Thursday, February 26, 2015

How The Possibility Project builds leaders in our community

Posted By on Thu, Feb 26, 2015 at 3:08 PM

Editor's Note: This story is a part of an ongoing series about the local nonprofit world, thanks to a partnership with Give N Go. Give N Go's mission is to support established and emerging nonprofits by providing them with the tools to promote their causes effectively through traditional and nontraditional marketing.

Mildred D. Taylor, author of children’s books Roll of Thunder, Hear my Cry and The Land, once said, “So many things are possible as long as you don’t know they are impossible." This quote is the basis of what the nonprofit organization The Possibility Project stands for.

TPP is a leadership organization that focuses on making young people aware of their potential as community activists through performing arts. In its 14th year, managing and artistic director Nikkeia Wiler and her staff have focused on ways to give 50-60 teens per year, ages 13-19, an outlet to foster and enhance their creativity while focusing on utilizing their voices as socially responsible young adults.

TPP’s approach covers three basic points: awareness, arts and action. The full-year program culminates with a performance which is fully produced by the teens. (This year's takes place May 29-30 at Spirit Square’s McGlohon Theater. Visit for ticket information).

Wiler and assistant director Allen Bosbyshell, who is also an alum of the program, take the teens through 16 weeks of cultural activities that explore and discuss societal themes and concerns. These workshops are designed to refine their leadership qualities; to increase their understanding of cross-cultural issues; and to develop the participants’ ownership in creating the future.

TPP’s strength is in its diversity, which is the root of such a dynamic and creative performance that is based on the real life experiences of the teens. To provide a look into the diversity of the organization, Give N Go interviewed a few of the teens involved. They were asked two simple questions: what have you learned from the diversity experience of working with so many different types of people? And what are you inspired to do that you may not have believed was possible before being a part of TPP?

First was Jaena Palmer, an outgoing junior from South Mecklenburg High School in her third season with TPP. “When working with so many different types of people from different races and backgrounds, you learn that they all go through the same things that I go through and you also get exposure to all different types of cultures," she said. “TPP has inspired me to use my voice. My generation are the future leaders and using our voice is important to have our own opinion and expressing it to all types of people.”
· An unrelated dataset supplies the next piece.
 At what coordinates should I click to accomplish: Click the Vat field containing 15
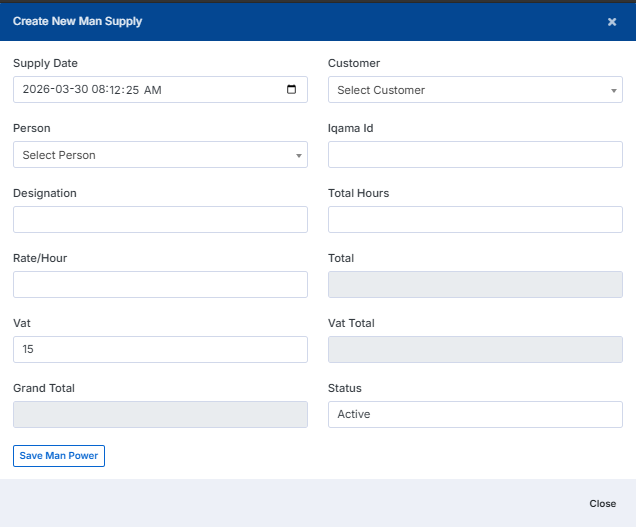point(160,349)
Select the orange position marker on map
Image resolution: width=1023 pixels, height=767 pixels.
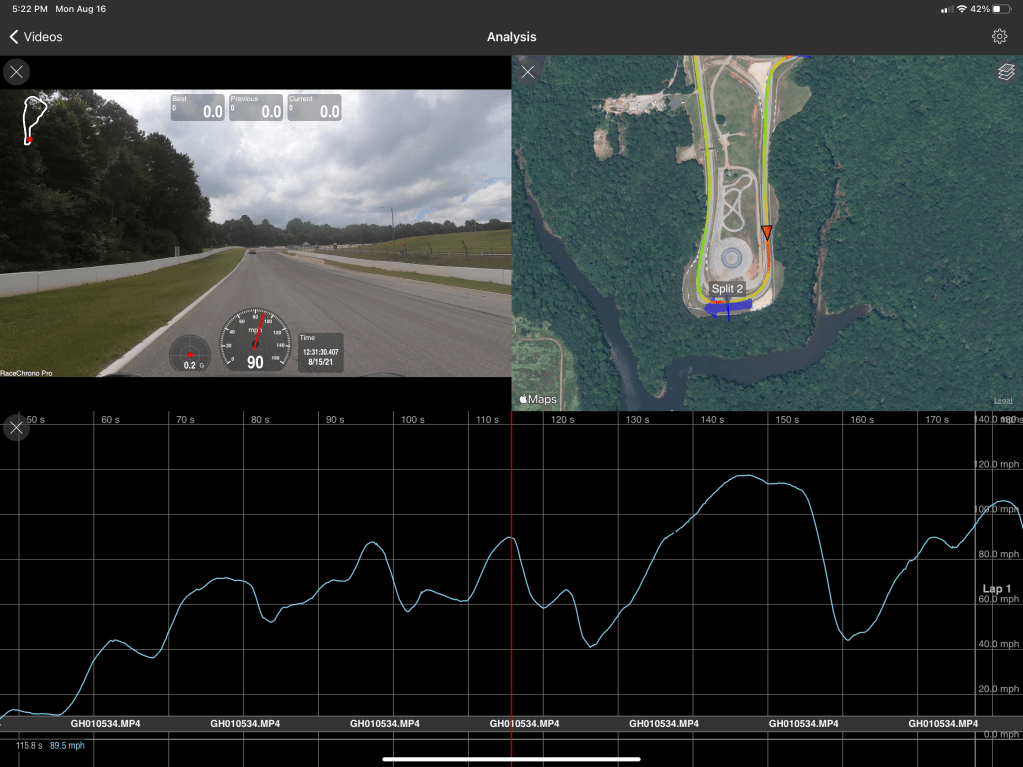pos(767,232)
Next we spoke to the multi-talented Germaine Moss, a senior at Hopewell High School who is in his second year with TPP. “My outlook on life has changed," he said. "I no longer think that I have to be surrounded by people who look, dress, and think like me.” He also highlighted that he has used the inspiration in his passion for music. “What I try to do is write music that is going to touch someone or inspire someone to not give up as I was going to give up, but TPP helped me through that by giving me motivation and confidence to do what I wanted to do.”

Ansley Sloan is a first-year TPPer who is in her sophomore year at Southpoint High School. “Being a part of this group lets me know that I am not alone in the emotional things that we deal with as teens along with the opportunity to learn so much about all other cultures,” she said. “My voice can inspire other people to use their voice to join me in making a difference in our schools, the city we live in and even on a national level if we really try. In order to do so, we have to start with ourselves and erase all of our stereotypes, then we can move on to other people.”

Lastly, we had spoke with the energetic Shakate Behling, who is in her second year with TPP and a student at Garinger High School. “One thing I picked up by working with TPP and its diversity is learning how to treat all people equally," she said. "I’ve realized that we are all the same, so it is important to treat others that way. Everyone has an opinion, but may not be strong enough to voice it. I’ve always had strong beliefs, but was scared to voice it. Now through TPP I’ve learned to speak up and voice my thoughts without letting others speak over me or talk me out of my beliefs.”

TPP engaging a standing room only crowd at the Harvey B. Gantt Center on MLK day.
  • TPP engaging a standing room only crowd at the Harvey B. Gantt Center on MLK day.

Give N Go’s flagship program Start Something had the amazing opportunity to be apart of TPP’s MLK day program at the Harvey B. Gantt Center. TPP performed excerpts from their show, Know Justice, Know Peace, along with facilitating roundtable discussions with the standing room only group of Charlotte residents that ranged from pre-teen to what appeared to be grandparents

It is obvious that TPP is building a group of confident, proud, and socially responsible individuals that will undoubtedly make their mark on society.